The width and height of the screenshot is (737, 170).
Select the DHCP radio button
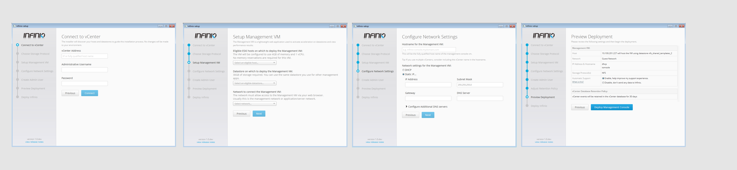click(403, 70)
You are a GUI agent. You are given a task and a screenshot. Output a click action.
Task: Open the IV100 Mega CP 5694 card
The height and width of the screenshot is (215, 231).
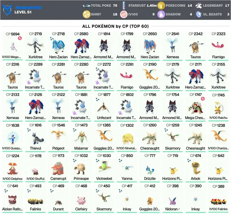click(12, 46)
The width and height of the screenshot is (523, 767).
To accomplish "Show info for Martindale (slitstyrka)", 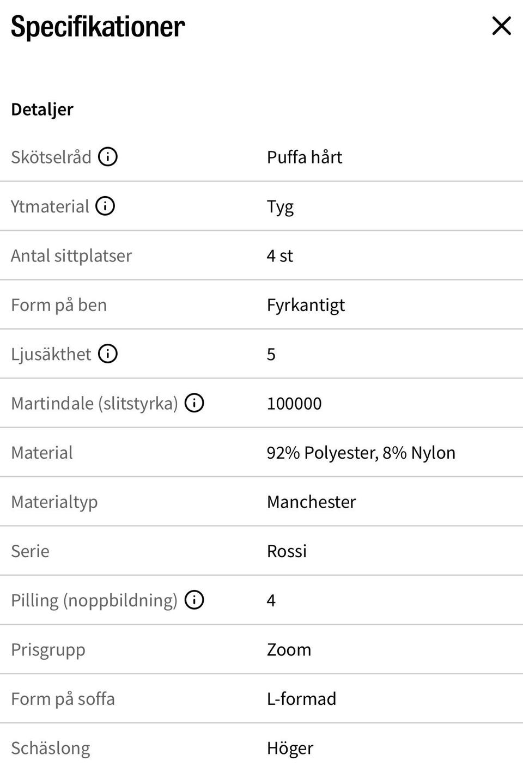I will point(194,403).
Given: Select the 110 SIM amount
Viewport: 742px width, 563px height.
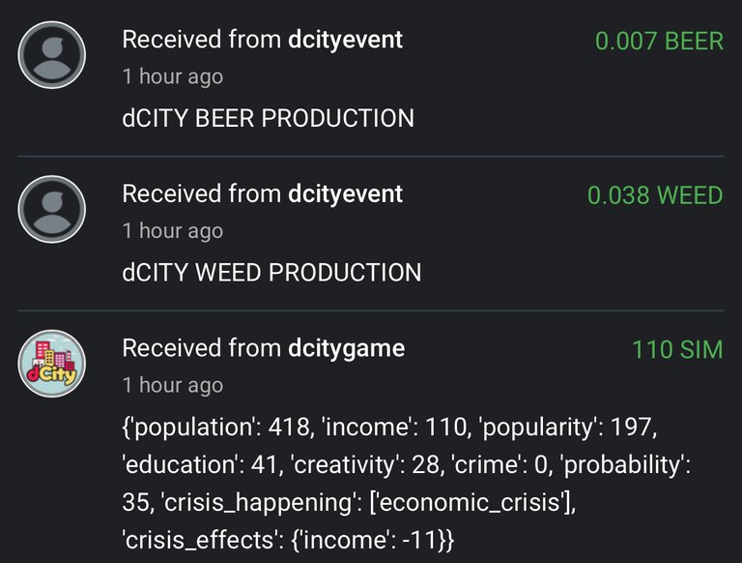Looking at the screenshot, I should tap(677, 350).
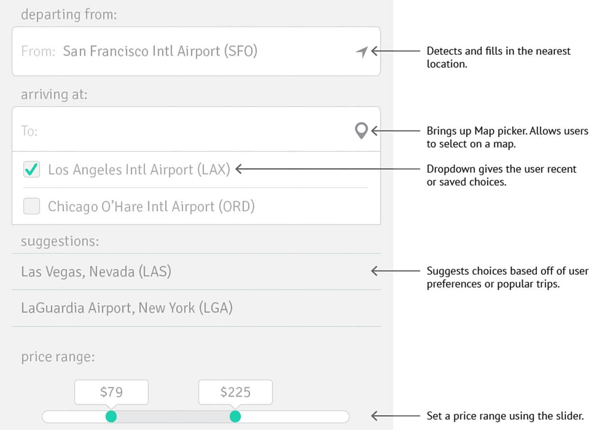Uncheck the Los Angeles Intl Airport checkbox
The image size is (602, 430).
32,170
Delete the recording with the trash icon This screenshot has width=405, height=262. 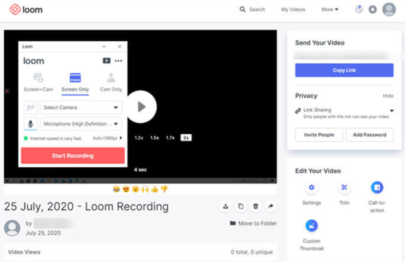click(256, 206)

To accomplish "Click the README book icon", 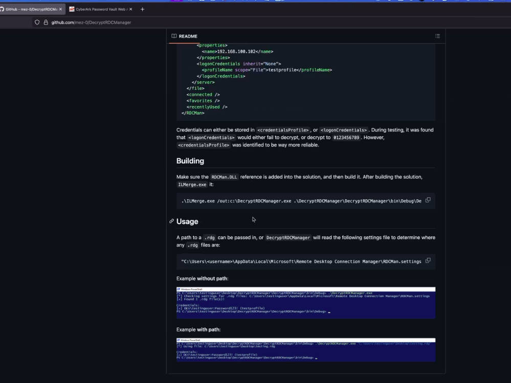I will coord(174,36).
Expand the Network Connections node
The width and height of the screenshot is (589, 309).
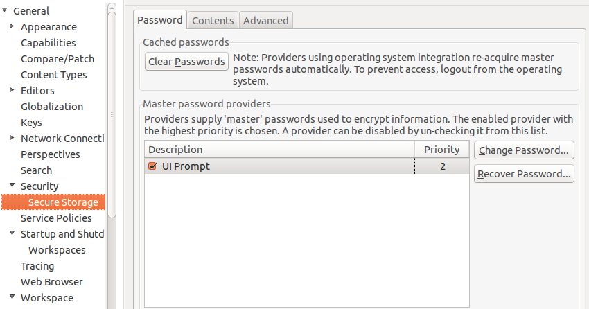point(12,138)
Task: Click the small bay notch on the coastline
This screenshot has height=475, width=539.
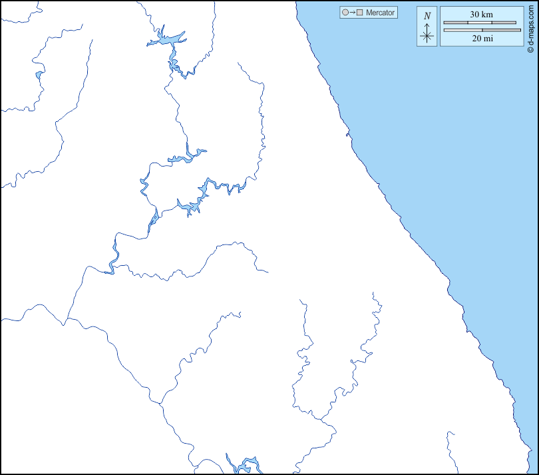Action: tap(347, 135)
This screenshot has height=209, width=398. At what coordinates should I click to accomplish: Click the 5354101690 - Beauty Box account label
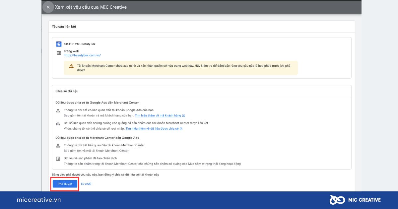80,44
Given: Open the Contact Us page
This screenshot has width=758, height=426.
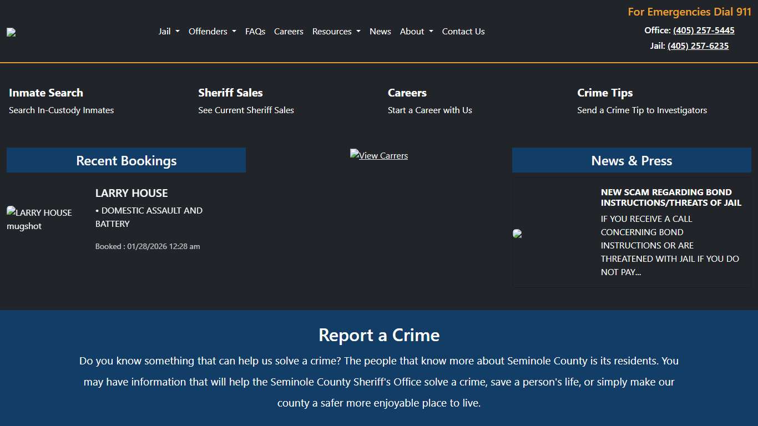Looking at the screenshot, I should [463, 32].
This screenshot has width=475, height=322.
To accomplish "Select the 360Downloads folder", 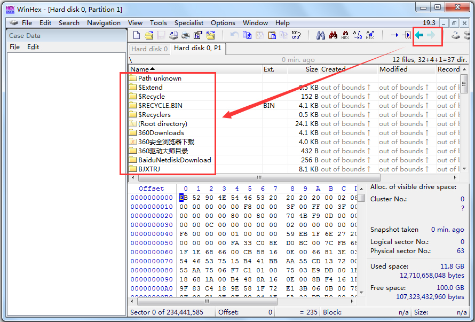I will 161,133.
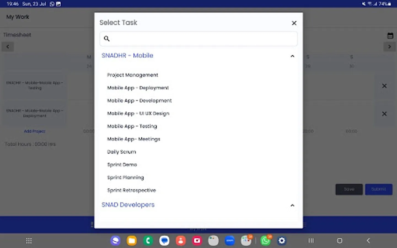Tap the Recents button in the navigation bar
Image resolution: width=397 pixels, height=248 pixels.
coord(311,241)
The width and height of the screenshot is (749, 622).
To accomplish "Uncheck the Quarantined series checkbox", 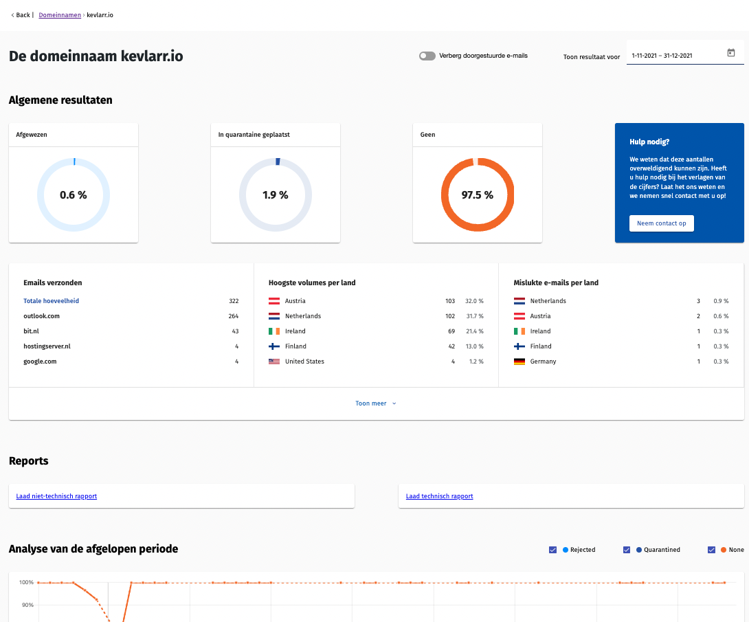I will pos(627,550).
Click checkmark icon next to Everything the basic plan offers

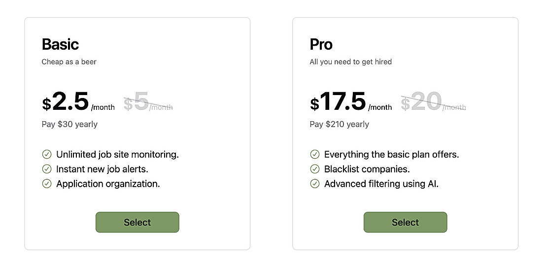click(x=315, y=154)
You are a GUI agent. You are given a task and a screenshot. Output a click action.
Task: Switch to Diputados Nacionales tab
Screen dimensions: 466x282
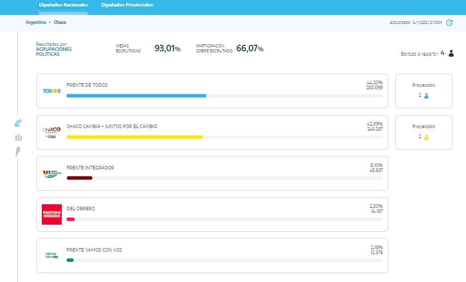pyautogui.click(x=63, y=5)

▶ _Task statement_
Can you copy the listing above word for word, starting with its first line and stopping after the line containing "click(12, 46)", with the pictures left out?

▶ _Written response_
The width and height of the screenshot is (737, 170).
Select the DHCP radio button
click(403, 70)
You are a GUI agent. You are given a task and a screenshot. Output a click action.
Task: Open the IV100 Mega CP 5694 card
The height and width of the screenshot is (215, 231).
click(12, 46)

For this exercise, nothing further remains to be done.